Objective: The aim of the study was to evaluate the level of antibiotic resistance profile, redundancy of virulence genes, and their correlation.
Methods: 41 UPEC isolates were collected from patients diagnosed with UTI, identified by the standard microbiological analysis, and tested for susceptibility to 12 antibiotic agents using the Kirby-Bauer method. The ability of UPEC isolates to produce biofilm, hemolyze and cause clumping of blood was determined. Virulence genes were detected by PCR analysis.

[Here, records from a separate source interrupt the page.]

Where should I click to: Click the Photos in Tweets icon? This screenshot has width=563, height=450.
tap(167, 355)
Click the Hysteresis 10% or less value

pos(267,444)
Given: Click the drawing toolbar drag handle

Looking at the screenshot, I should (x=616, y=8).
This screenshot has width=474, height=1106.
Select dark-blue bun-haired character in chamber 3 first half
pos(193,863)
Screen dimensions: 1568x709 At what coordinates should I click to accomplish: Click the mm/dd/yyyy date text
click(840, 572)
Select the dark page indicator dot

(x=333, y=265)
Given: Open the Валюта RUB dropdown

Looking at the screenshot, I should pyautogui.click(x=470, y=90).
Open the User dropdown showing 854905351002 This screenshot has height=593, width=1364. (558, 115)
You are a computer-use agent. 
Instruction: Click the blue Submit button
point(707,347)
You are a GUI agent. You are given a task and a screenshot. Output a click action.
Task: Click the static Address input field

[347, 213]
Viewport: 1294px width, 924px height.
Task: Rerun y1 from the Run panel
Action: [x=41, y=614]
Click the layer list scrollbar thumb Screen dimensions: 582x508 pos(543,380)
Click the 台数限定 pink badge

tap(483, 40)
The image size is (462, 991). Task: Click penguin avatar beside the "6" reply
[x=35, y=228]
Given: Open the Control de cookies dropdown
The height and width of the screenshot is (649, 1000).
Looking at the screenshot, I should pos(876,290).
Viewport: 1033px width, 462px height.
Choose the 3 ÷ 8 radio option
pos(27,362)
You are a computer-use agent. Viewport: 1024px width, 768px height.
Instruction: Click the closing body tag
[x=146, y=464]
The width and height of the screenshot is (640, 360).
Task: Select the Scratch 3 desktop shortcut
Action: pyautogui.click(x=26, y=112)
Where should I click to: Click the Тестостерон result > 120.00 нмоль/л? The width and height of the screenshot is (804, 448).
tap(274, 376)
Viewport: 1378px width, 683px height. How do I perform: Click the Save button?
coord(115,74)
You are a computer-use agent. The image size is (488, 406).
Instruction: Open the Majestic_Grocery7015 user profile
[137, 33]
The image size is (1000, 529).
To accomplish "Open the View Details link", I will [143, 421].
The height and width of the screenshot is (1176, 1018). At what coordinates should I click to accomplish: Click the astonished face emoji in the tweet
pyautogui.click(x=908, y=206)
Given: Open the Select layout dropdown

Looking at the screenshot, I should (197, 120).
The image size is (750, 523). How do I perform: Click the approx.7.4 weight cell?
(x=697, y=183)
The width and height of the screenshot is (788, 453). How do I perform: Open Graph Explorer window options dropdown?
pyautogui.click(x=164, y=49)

Results: The percentage of UPEC isolates was higher in females (78.1%) than in males (21.9%). UPEC isolates showed a high degree of resistance towards Ceftriaxone (90.2%), Cefepime (90.2%), Ciprofloxacin (82.9%), Levofloxacin (82.9%), and Trimethoprim-Sulfamethoxazole (80.4%). Biofilm formation (87.8%) and hemagglutinin activity (80.4%) were the most predominant virulence markers expressed in UPEC and showed a high degree of correlation with the antibiotic resistance profile. PCR analysis showed that fimH (85.3%) was the most prevalent gene detected in UPEC isolates, followed by aac3-II (80.4%) among the five genes tested, blaTEM, aac3-II, sul2, hlyA, and fimH. The correlation between antibiotic resistant patterns and the presence aac3-II gene was significantly high. The resistance to the sulfonamides’ combined antibiotic was highly correlated with the presence of sulf2 gene.
Conclusion: Antimicrobial resistance was significantly linked to phenotypic and genotypic virulence factors. These results will aid in elucidating the pathogenicity of UTIs and guiding treatment decisions.
Keywords: UPEC resistance profile; virulence factor; Biofilm formation; hemagglutinin; hemolysin.